Newton was a village on the north-east coast of the English county of Suffolk. The village, which would have been in Norfolk since 1974, is now lost to coastal erosion.

==History==
Newton was located on the North Sea coast. It was named because, under the Anglo-Saxons, it was a new settlement compared with the neighbouring Corton, Hopton and Gorleston. At the time of the Domesday Book in 1086, Newton had just one household, one freeman and half a plough team. In Edward I's 1274 Hundred Rolls, Newton was included in the Lothingland Half Hundred.

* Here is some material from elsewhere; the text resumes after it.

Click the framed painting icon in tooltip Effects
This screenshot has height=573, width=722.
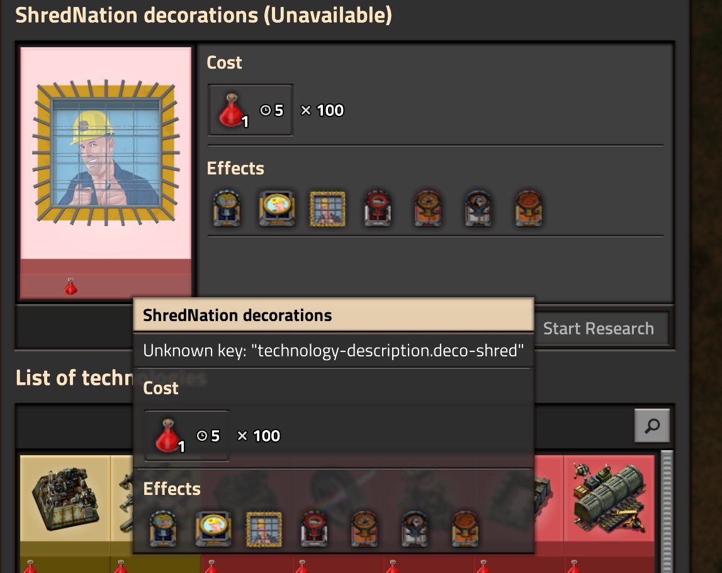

Newton was the same length as Hopton, north to south, but located to its east. In the 14th century, the northern entrance to the River Yare at Yarmouth started to silt up, causing a long sand spit to form; this ran south all the way to Gunton. Seven cuts, or gaps, were put through the spit; one of these was put through in 1408 at Newton and was known as the Newton Gap. The lane that connected Hopton with Newton was called Newton Gap Road; this is now called Beach Road. Newton itself seems to have washed away in the 16th century.

==The remnant==
After most of Newton was lost, the remnant, which was a narrow strip, was attached to Corton in 1515. Other remnants, an area called Newton Green and stone supported cross known as Newton Cross, were lost to erosion by 1891. RAF Hopton, a Chain Home Low station, was located on that remnant. The remnant was transferred from Corton to Hopton at the time of the county reorganisation in 1974, at which point Hopton was renamed Hopton-on-Sea, as it then gained a coastline.

==St Mary's Church==
The church at Newton was dedicated to St Mary. It was mentioned in deeds in the 14th century and last mentioned in 1526. The building was partly lost to the sea in around 1350; some of the materials being salvaged for a new north aisle at St Margaret's Church, Hopton.

There are two requests in 16th-century wills to be buried in the churchyard at Newton and the ruins of the church are recorded as having still been visible at an area called The Gate in 1791, finally being lost in the 19th century.